Tropologically: Christ is in the soul and with the faithful and holy soul, unto the end of life, giving it that great gift of perseverance which leads the elect into heaven; for He Himself does not forsake the just man, unless He be first forsaken by him, as the Council of Trent, session 6, says, quoting St. Augustine.

And so Christ, in the holy soul — first, politically — is as it were a king in his kingdom, which He rightly directs and rules according to the laws of justice; and as a general in the army, strengthening the soul, that it may overcome and vanquish all enemies, namely the world, the flesh, and the devil.

Secondly, economically (that is, in household fashion), He is in the soul as a father in a house and family, which He wisely governs, protects, and enriches. Again, He is in it as a pilot in a ship, steering it safely through the waves and billows of this stormy sea, that is, through the temptations of this perilous life, to the harbor of eternal salvation. He is in it what the charioteer is in the chariot, that He may carry us, as it were while we sleep, into the heavenly city and fatherland. Hence we ought continually to cry out to Him what Elisha cried out after Elijah, as he was caught up in the fiery chariot into heaven: "My father, my father, the chariot of Israel and the driver thereof," 2 Kings (IV Kings) 2.

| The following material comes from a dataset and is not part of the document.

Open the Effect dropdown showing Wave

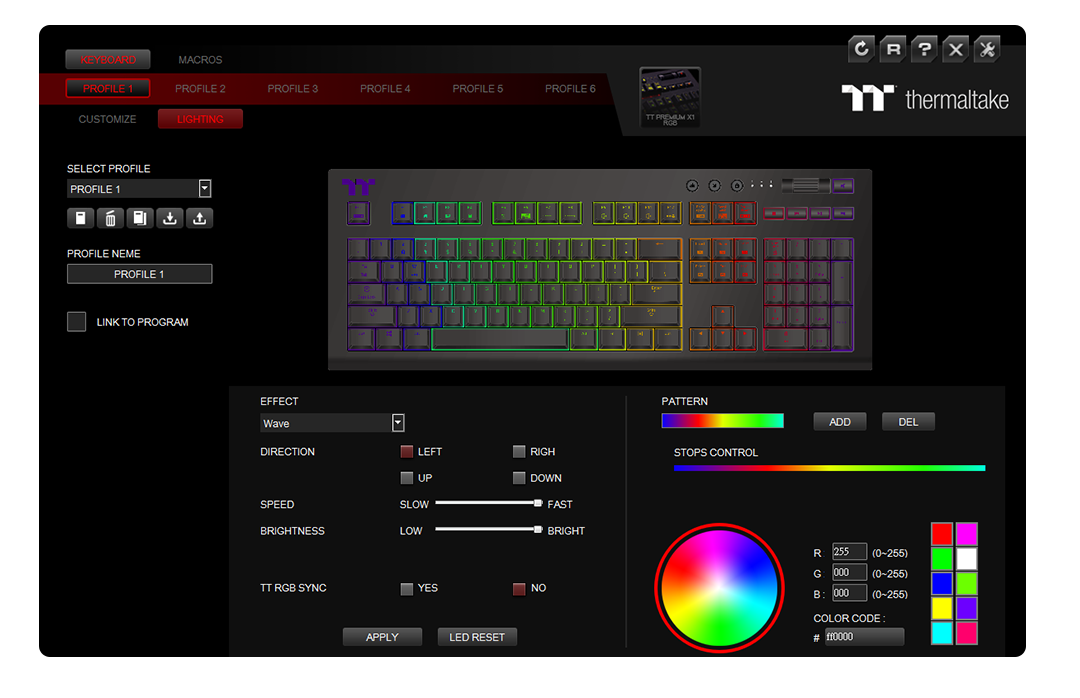[x=398, y=423]
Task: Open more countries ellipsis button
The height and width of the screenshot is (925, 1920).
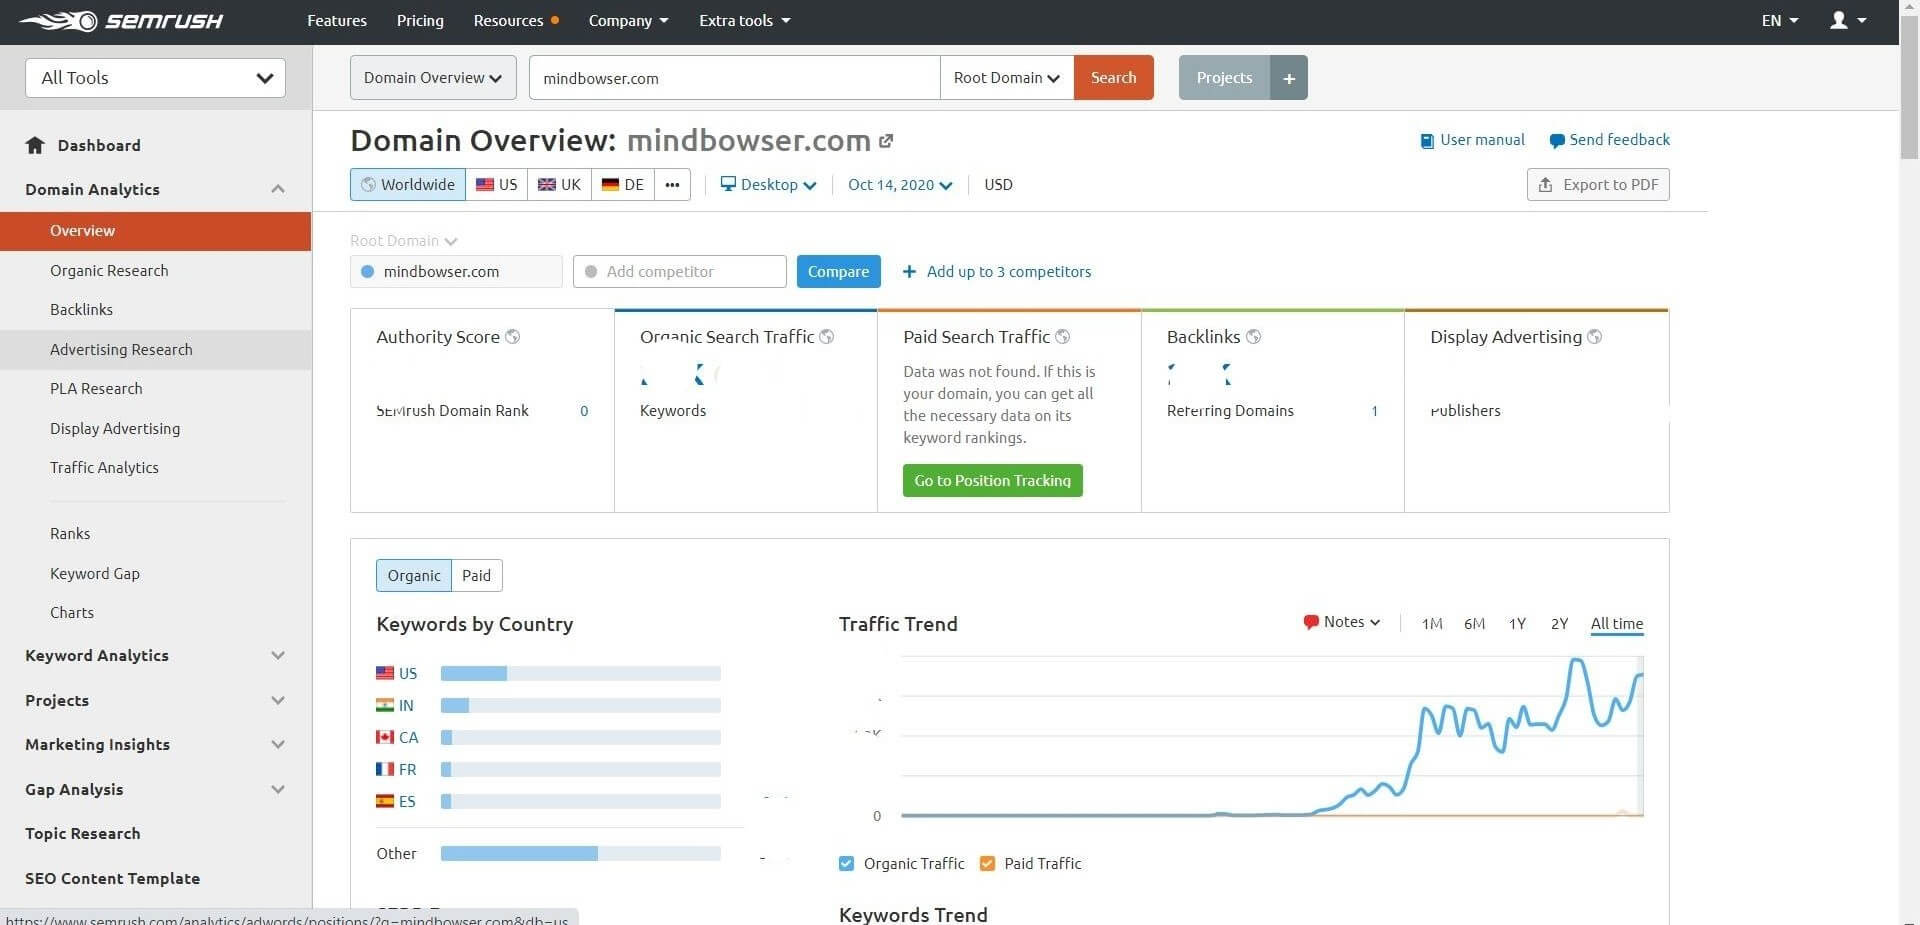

Thirdly, ethically, Christ in the soul is as it were reason and prudence, which prudently directs all actions according to the norm of divine reason and of the eternal law, which is in the mind of God, so that the soul may follow, not the errors of its own concupiscence, but the dictates of divine truth and the eternal reasons that are in the mind of God, and His holy will in all things and everywhere.

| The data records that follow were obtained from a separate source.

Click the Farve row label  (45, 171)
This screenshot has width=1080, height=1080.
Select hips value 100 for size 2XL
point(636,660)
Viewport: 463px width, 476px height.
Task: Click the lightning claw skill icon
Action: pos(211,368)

Fourthly, physically, He is in the soul what the soul is in the body: for He is as it were the soul of the soul, quickening it with the life of grace, that the soul may live a life not animal and carnal, but spiritual and divine, and that all its acts, in His working, may be not natural but supernatural and divine, and therefore meritorious of eternal life and glory.

Finally, He is as it were a divine fire, kindling and inflaming the soul with the flame of charity. He is in the soul what the sun is in the world; namely, He Himself is the heavenly Sun, illuminating the whole orb of our soul with the light of His grace, quickening, warming, and making it fruitful with the good works of every virtue, according to that saying: "It is He who works in us to will and to accomplish," Philippians, chapter 2; and, "who works all things in all, according to the purpose of His will," Ephesians 1. He it is who inspires our words with force, vigor, and efficacy, so that we may convert our hearers and neighbors from sins to repentance and sanctity, according to that saying of Paul: "I have planted, Apollos has watered, but God gave the increase," 1 Corinthians 3:6.

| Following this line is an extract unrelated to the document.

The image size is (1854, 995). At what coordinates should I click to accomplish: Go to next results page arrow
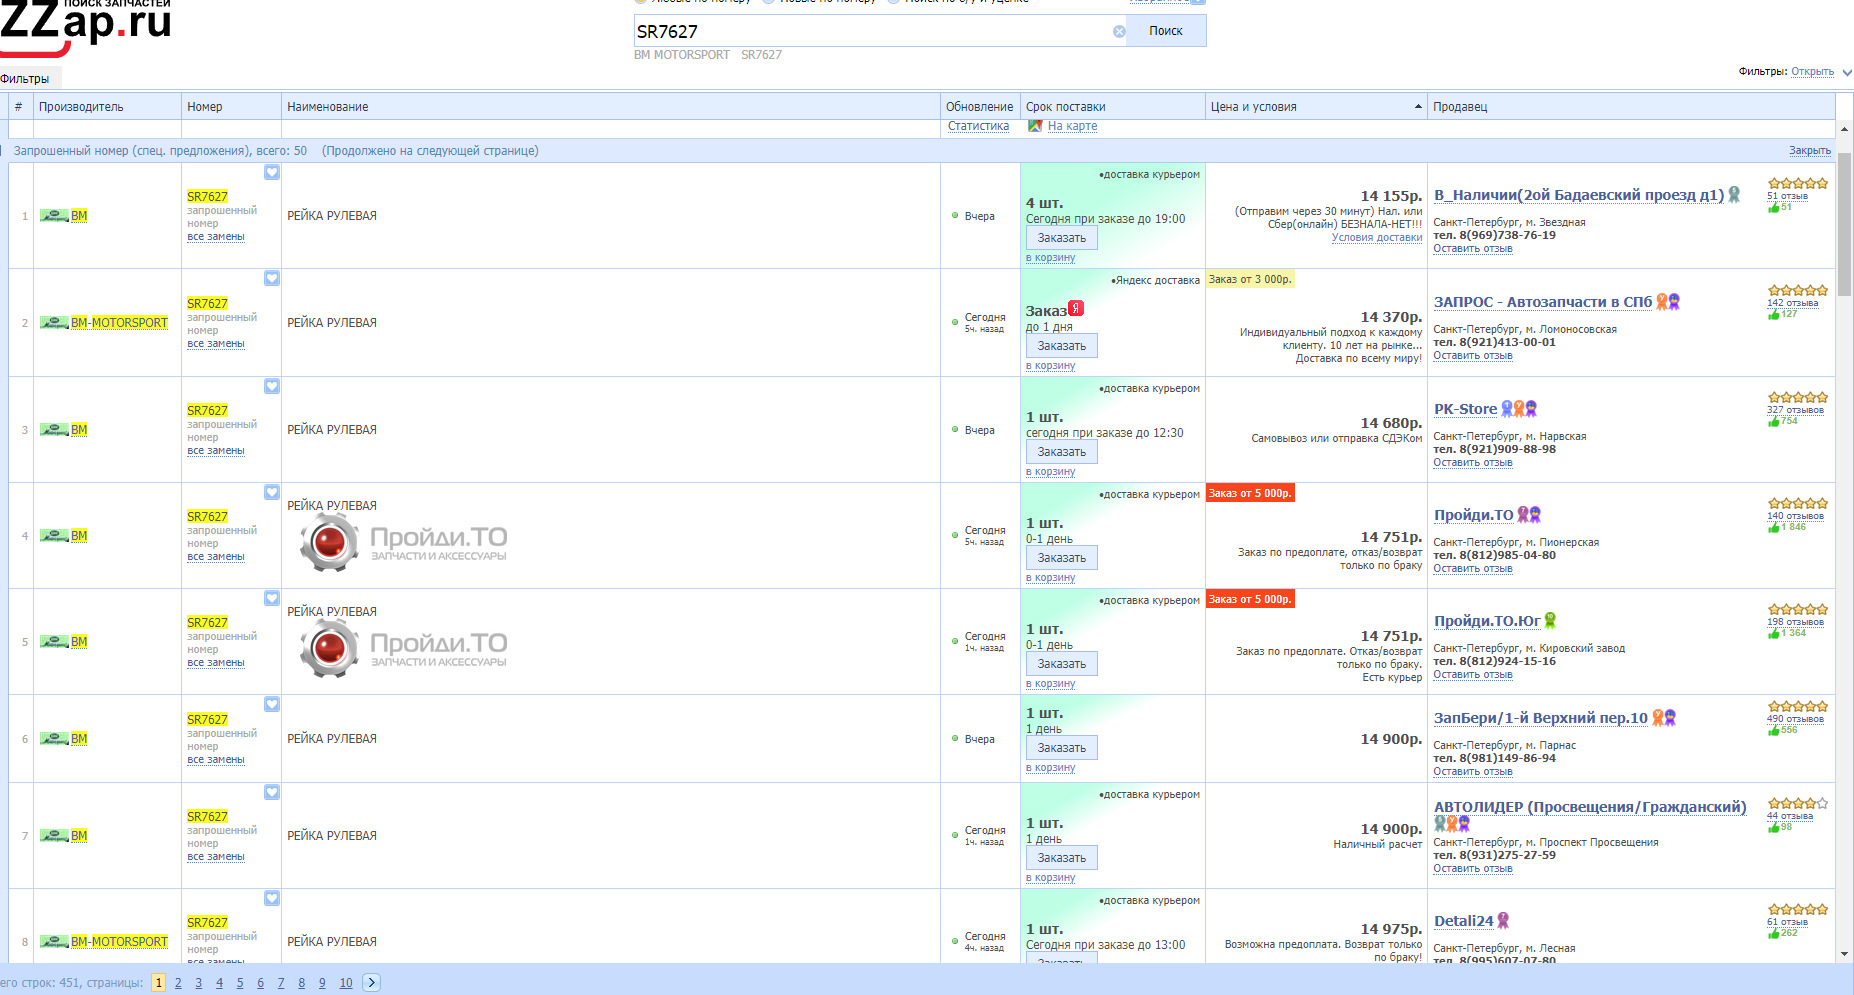click(371, 983)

Therefore, O wise and holy soul, go forth to meet your God with reciprocal love and desire: your Jesus longs to be with you; do you, in turn, desire to be with none but Jesus. His delights are to be with you; let your delights be to be with Him. Allow yourself therefore to be ruled, bent, and directed by Him, just as a kingdom allows itself to be governed by its king, an army by its commander, a household by its master, a ship by its pilot, a chariot by its charioteer, the will by reason, the body by the soul, the world by the sun. "You are enough for God; let your God be enough for you," says St. Augustine.